Raw images are turned into computer-readable features such as edges, colors, textures, shapes, or depth. These features help the model tell objects apart. Figure 9 shows the features taken from a mushroom (e.g., a mushroom's round shape or spotted cap).

3. Model Training: Learning Patterns

The model starts by making random guesses about patterns in the data. It compares its guesses to the correct labels and changes its rules to reduce mistakes. After repeating this many times, the model learns to link certain features (such as mushroom texture) with the mushroom label.

4. Testing and Improving the Model

Once the model is trained, it is tested on new images it has not seen before. If it makes mistakes, like confusing a mushroom with another object, developers can retrain the model to improve accuracy. Figure 10 shows the model's results after these changes, when it predicts correctly on new data.

Observation

Figure 10 shows two types of results from the machine learning model. The first is object detection, where each mushroom is marked with a red box that indicates the general location of the mushroom. The second is segmentation, where each mushroom is highlighted in red shade (called a “mask” in computer vision), showing the mushroom's exact shape, pixel by pixel. Detection offers a quick overview of where the mushroom is located, while segmentation provides a more detailed outline.

(Collected data entries)
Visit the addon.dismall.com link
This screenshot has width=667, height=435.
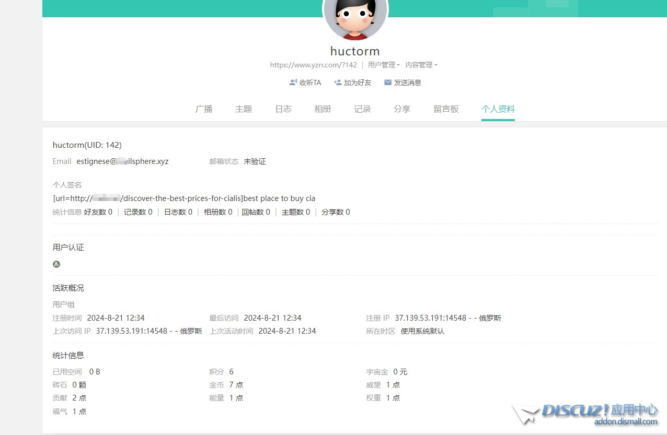click(x=626, y=421)
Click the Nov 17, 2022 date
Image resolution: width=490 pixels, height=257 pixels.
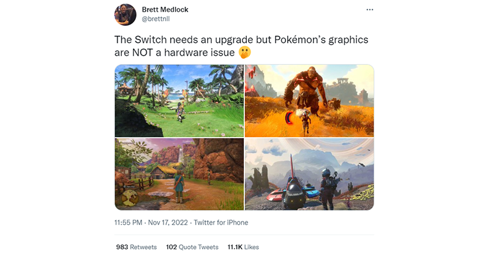(168, 223)
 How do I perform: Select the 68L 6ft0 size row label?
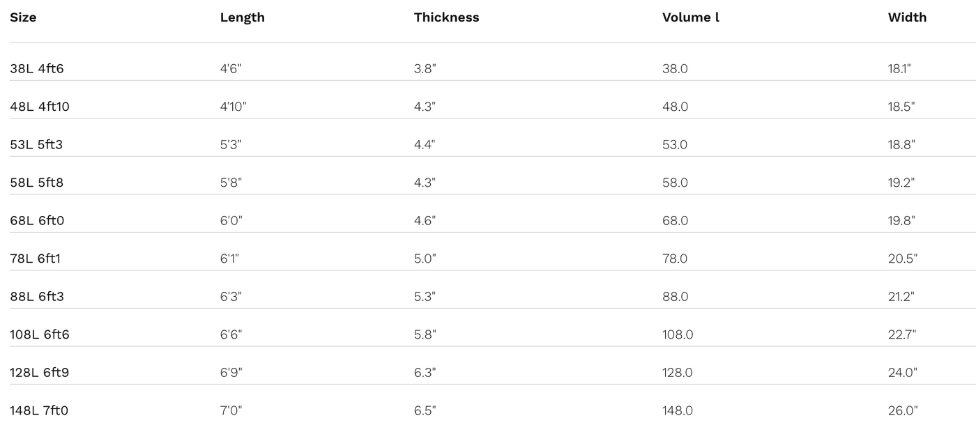click(37, 221)
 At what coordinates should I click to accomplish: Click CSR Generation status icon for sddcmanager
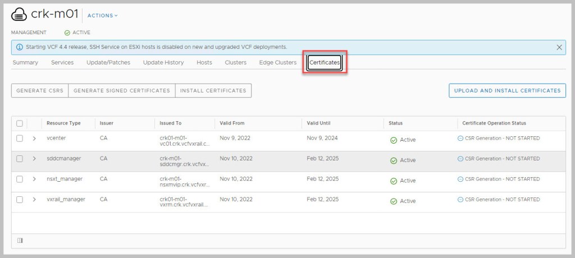[461, 159]
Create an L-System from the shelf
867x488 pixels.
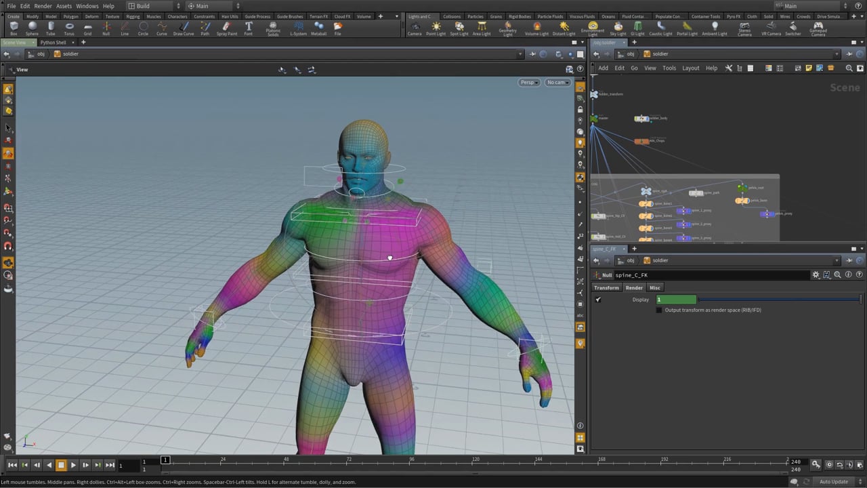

#### Description of the task
Copy the passage on training a model to recognize mushrooms word for word, from "Raw images are" up to and including "or spotted cap).".

#### Response
Raw images are turned into computer-readable features such as edges, colors, textures, shapes, or depth. These features help the model tell objects apart. Figure 9 shows the features taken from a mushroom (e.g., a mushroom's round shape or spotted cap).